Facebook oauth callback link leaked to third party
Posted in Bug Help by @plenum
Hello, The flow is as follows 1- click login with facebook 2- redirect to facebook 3-facebook response with http://accounts.redacted.net/?oauthcallback=TOKEN 4-login successful
In step 3 the site is leaking the oauth redirect link through referrer to Google, I have tried to copy paste the link in private window but the login fails Would you report this as security issue. I have read about oath workflow but I don't really understand how the login is protected
Is it a Facebook Oauth token you can grab?

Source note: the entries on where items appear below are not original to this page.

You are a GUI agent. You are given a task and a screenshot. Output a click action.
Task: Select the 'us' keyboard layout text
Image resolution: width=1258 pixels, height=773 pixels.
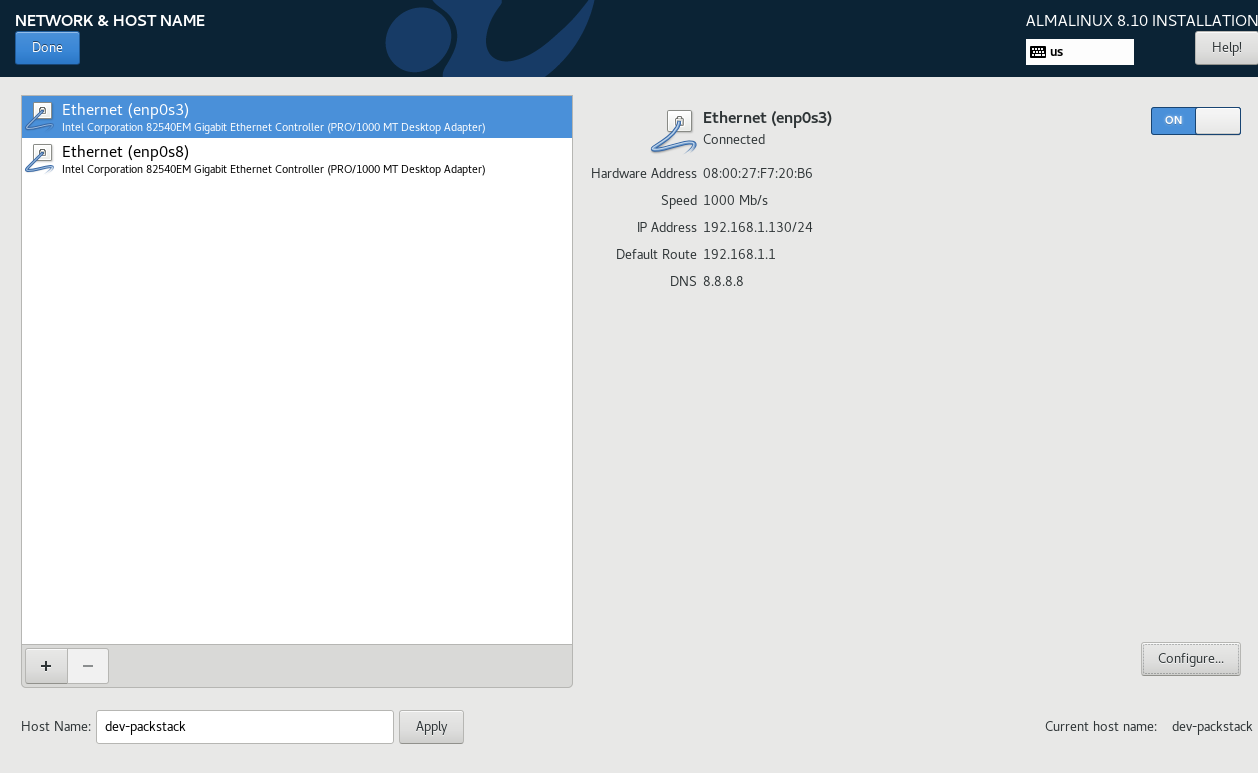coord(1056,52)
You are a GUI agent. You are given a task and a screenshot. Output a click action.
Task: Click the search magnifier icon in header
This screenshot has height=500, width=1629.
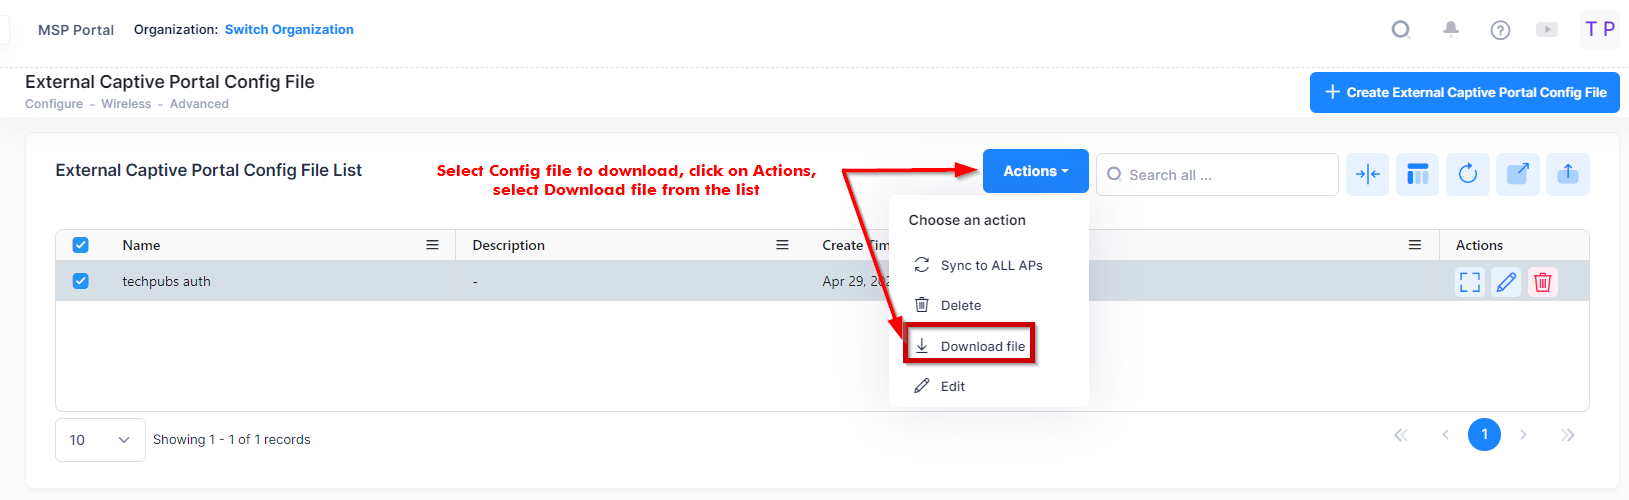pos(1401,30)
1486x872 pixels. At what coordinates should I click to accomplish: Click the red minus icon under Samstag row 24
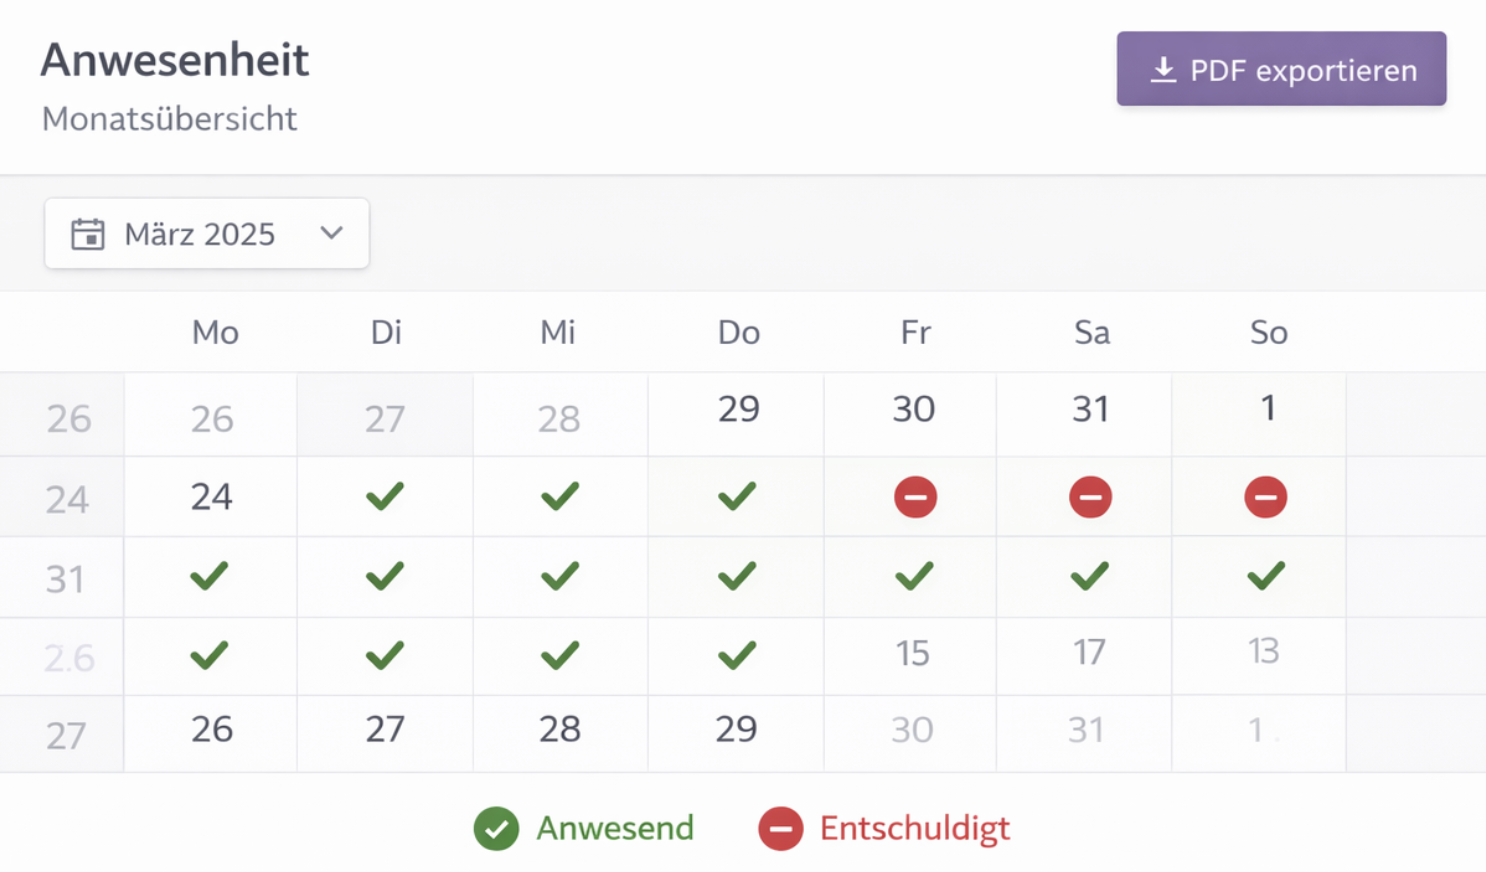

Try it on https://developers.facebook.com/tools/explorer/ and if you can successful query that tokens details, then yes it's a valid bug and should be reported (to Facebook also since they want to know about access token leaks).
For the bugbounty program, try see where the token is used for logging in. If they have a mobile app it's usually just one request which takes the token > sets user session.
Thanks for the tip, further inspection the app seems to be validating facebook response based on cookies and csrf token. Any attempt to manipulate the request the login fails except one case find an xss on login page
Ah damn :( Atleast you worked out what was happening and now in future you can easily spot things like this. :)
Side note: I should really create forum notifications for when replies are made to your topic shouldn't I... :p
Indeed it would be a great add notifications, i would like to suggest another feature to show latest discussions on the home page maybe a carousel or something.